Der Stendaler Otto Nawrocki bestreitet bei der Leichtathletik-WM in Porto Allegre seinen letzten großen Wettkampf. Der niederländische Filmemacher Marijn Poels dreht darüber eine Dokumentation.

Stendal/PortoAlegre l Es ist 4.45 Uhr morgens am Montag, als der Wecker von Otto Nawrocki rasselt. Heute beginnt der Kampf um 8 Uhr. Er muss Kugelstoßen und will zu den Besten der Welt gehören.

Als ich Otto im Taxi die Frage stelle, was er sich vorgenommen hat, reagiert der Stendaler etwas nervös und angespannt. "Die Disziplin ist nicht unbedingt meine Stärke", sagt er. Eineinhalb Stunden vor dem Start erreichen wir das Stadion ESEF. Die vier Wettkämpfer in der Altersklasse 90 treffen einander. "Der Finne hat viel mehr Muckis. Den kann ich doch nicht schaffen" flüstert Nawrocki angespannt.

Dunkle Wolken über der Wettkampfstätte

Nach einer nervösen halben Stunde Wartens begeben sich die vier Männer zum Stoßring. Dunkle Wolken verhüllen die brasilianische Sonne und künden von nahendem Regen. Am Horizont der Stadt ist der Himmel schwarz und bedrohlich.

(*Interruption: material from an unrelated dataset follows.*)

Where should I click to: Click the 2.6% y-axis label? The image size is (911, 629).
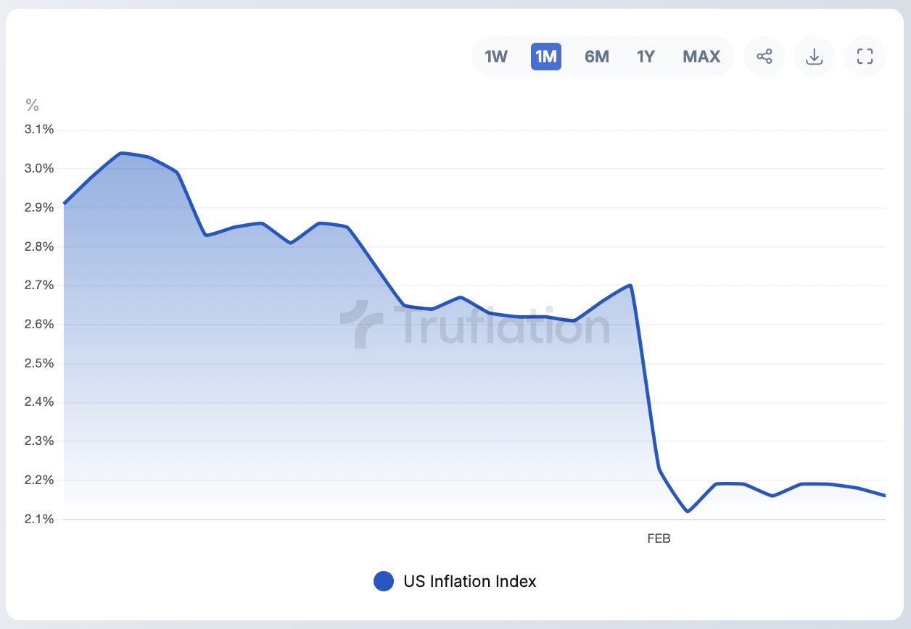click(x=40, y=324)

Der Kugel wird nochmal trocken geschleift, und Otto stößt seine ersten sechs Meter. Und schüttelt den Kopf "Zu wenig" sagt er leise und enttäuscht. Plötzlich bricht der Himmel über uns zusammen. Ein tropischer Regen fällt auf das Feld. Das Bild durch meine Kamera beeindruckt mich. Ungeachtet des Sturms, Regens und Windes gehen die Wettkämpfe weiter. Eine Szene, die Disziplin, Durchhaltevermögen und starken Willen in einer Sekunde symbolisiert. Ein Bild, das demütig macht weil ich nie gedacht hätte, das man in diesem Alter noch so fit sein könnte.

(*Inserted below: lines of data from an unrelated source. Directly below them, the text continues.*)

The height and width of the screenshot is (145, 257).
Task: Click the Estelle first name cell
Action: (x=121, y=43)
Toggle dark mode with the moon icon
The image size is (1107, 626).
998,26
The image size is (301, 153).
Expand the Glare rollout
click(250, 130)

Beim dritten Stoß geht die Drei-Kilo-Kugel über die sieben Meter. Er zieht seine Trainingsjacke wieder an und grinst leicht zufrieden. Seine zweite Silbermedaille kann er sich zu Hause in Stendal in den Trophäenschrank hängen. Sonnabend war Otto schon Zweiter beim 100-Meter-Sprint.

"Das hatte ich nie erwartet, noch eine zweite Medaille zu gewinnen", sagt der Senior zufrieden während der Rückfahrt zum Hotel. Morgen ist Ottos wirklich letzter Wettkampf. Die 200 Meter. "Ich hoffe dort noch eine schöne Zeit zu machen. Noch eine Medaille? Da muss man immer als Sportler für kämpfen, aber um ehrlich zu sein, kann ich mit zwei Silbermedaillen zufrieden sein".

Doch das muss er gar nicht. Am Dienstagabend holte er noch seine dritte Silbermedaille. Und das mit Deutschem Rekord von 39,14 Sekunden.